[Collected data entries]
::::::::

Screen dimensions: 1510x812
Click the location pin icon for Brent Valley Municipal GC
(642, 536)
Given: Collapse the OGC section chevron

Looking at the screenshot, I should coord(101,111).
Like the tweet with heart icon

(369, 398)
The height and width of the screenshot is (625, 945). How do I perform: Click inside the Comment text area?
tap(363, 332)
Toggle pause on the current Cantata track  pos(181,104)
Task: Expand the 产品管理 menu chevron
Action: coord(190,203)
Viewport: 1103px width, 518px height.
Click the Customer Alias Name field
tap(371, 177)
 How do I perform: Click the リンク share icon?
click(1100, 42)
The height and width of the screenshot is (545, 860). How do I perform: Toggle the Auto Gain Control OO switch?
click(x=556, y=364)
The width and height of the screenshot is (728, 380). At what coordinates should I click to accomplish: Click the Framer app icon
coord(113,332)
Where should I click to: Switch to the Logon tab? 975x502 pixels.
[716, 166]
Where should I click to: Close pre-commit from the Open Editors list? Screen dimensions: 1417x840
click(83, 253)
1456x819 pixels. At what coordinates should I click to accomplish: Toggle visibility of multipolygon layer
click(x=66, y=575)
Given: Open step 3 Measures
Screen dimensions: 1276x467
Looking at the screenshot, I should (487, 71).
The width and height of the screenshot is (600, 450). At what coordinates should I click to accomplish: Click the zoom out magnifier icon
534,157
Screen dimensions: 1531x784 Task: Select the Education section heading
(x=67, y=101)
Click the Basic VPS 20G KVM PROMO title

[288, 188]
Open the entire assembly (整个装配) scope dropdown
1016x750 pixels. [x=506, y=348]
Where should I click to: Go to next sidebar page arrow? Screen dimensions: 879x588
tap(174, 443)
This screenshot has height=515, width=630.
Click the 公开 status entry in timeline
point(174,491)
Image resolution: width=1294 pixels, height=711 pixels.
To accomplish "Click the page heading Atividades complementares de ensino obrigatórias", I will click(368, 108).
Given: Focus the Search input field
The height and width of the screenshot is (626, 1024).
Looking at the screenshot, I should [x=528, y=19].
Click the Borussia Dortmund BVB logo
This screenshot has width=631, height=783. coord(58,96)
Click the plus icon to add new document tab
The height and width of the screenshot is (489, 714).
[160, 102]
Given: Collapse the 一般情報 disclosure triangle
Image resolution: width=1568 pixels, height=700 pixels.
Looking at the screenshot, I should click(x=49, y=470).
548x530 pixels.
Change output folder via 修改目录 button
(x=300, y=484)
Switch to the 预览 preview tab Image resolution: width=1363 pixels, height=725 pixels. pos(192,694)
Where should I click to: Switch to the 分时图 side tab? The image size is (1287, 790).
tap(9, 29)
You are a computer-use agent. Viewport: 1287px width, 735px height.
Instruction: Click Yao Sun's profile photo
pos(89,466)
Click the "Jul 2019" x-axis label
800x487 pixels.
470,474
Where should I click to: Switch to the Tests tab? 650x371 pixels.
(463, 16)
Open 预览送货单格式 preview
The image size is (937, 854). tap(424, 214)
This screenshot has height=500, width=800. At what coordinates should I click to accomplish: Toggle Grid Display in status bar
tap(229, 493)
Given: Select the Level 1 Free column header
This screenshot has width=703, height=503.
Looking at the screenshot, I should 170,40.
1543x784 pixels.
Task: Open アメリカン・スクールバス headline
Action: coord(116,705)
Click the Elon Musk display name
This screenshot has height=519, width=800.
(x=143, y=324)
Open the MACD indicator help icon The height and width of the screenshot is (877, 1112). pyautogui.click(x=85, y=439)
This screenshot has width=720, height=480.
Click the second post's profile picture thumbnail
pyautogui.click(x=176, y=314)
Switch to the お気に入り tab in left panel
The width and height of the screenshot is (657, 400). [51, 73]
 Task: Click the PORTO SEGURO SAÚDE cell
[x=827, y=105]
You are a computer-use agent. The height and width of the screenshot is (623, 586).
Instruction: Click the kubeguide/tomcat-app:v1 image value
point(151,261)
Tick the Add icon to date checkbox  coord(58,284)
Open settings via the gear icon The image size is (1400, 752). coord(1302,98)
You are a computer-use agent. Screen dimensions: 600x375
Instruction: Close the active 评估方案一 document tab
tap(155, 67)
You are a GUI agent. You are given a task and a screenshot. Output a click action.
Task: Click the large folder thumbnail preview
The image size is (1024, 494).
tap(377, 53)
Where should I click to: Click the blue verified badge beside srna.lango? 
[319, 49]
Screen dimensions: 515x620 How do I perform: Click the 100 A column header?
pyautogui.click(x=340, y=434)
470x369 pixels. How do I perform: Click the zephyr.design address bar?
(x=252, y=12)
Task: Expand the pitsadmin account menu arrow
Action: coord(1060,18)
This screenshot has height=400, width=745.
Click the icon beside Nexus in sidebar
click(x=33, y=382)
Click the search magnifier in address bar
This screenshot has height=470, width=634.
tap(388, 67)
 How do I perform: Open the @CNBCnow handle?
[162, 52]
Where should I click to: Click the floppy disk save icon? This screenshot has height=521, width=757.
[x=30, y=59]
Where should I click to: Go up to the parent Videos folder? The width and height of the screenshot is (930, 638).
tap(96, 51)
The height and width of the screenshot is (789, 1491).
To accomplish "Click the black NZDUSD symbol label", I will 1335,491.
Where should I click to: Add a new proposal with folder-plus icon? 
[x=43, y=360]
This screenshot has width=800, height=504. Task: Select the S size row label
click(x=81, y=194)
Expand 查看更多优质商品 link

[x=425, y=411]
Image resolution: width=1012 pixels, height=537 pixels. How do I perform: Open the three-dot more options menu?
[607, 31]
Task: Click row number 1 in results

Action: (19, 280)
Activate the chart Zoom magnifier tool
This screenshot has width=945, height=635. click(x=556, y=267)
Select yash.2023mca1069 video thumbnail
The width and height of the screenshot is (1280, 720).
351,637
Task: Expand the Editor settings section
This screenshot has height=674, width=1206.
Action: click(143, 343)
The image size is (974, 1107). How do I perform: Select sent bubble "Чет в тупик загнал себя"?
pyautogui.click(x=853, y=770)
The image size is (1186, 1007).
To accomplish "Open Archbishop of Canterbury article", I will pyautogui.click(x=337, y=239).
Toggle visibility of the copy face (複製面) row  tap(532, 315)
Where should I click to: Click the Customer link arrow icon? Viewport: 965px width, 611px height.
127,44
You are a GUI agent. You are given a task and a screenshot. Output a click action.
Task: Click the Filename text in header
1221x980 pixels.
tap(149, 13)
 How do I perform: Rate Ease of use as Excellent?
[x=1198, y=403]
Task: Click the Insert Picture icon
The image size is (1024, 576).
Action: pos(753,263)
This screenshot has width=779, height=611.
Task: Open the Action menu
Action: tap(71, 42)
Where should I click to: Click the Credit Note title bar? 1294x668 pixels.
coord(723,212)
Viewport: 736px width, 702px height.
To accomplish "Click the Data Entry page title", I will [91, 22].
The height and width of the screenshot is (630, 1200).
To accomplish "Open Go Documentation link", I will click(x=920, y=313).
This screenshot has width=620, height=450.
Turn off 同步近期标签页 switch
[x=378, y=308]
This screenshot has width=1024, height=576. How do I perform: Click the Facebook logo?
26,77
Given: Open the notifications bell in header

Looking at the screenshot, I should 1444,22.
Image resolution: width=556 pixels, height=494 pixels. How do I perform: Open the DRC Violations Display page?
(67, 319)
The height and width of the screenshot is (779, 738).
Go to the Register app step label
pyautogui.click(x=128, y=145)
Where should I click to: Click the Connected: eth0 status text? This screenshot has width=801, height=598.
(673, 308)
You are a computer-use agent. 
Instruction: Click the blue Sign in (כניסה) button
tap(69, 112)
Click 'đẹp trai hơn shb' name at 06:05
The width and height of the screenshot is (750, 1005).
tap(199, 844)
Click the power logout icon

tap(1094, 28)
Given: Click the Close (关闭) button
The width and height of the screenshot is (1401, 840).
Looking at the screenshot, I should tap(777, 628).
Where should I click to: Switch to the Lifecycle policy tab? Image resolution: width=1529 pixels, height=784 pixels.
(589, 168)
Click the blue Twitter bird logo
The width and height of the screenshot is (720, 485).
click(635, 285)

::::::::

Assigned task
Those lines of the records that contain the string "computer" should be identified and copied.

Response area
You are a computer-use agent. Viewport: 1287px width, 735px height.
You are a computer-use agent. The height and width of the screenshot is (623, 586).
You are a computer-use agent. Screen dimensions: 600x375
You are a computer-use agent. 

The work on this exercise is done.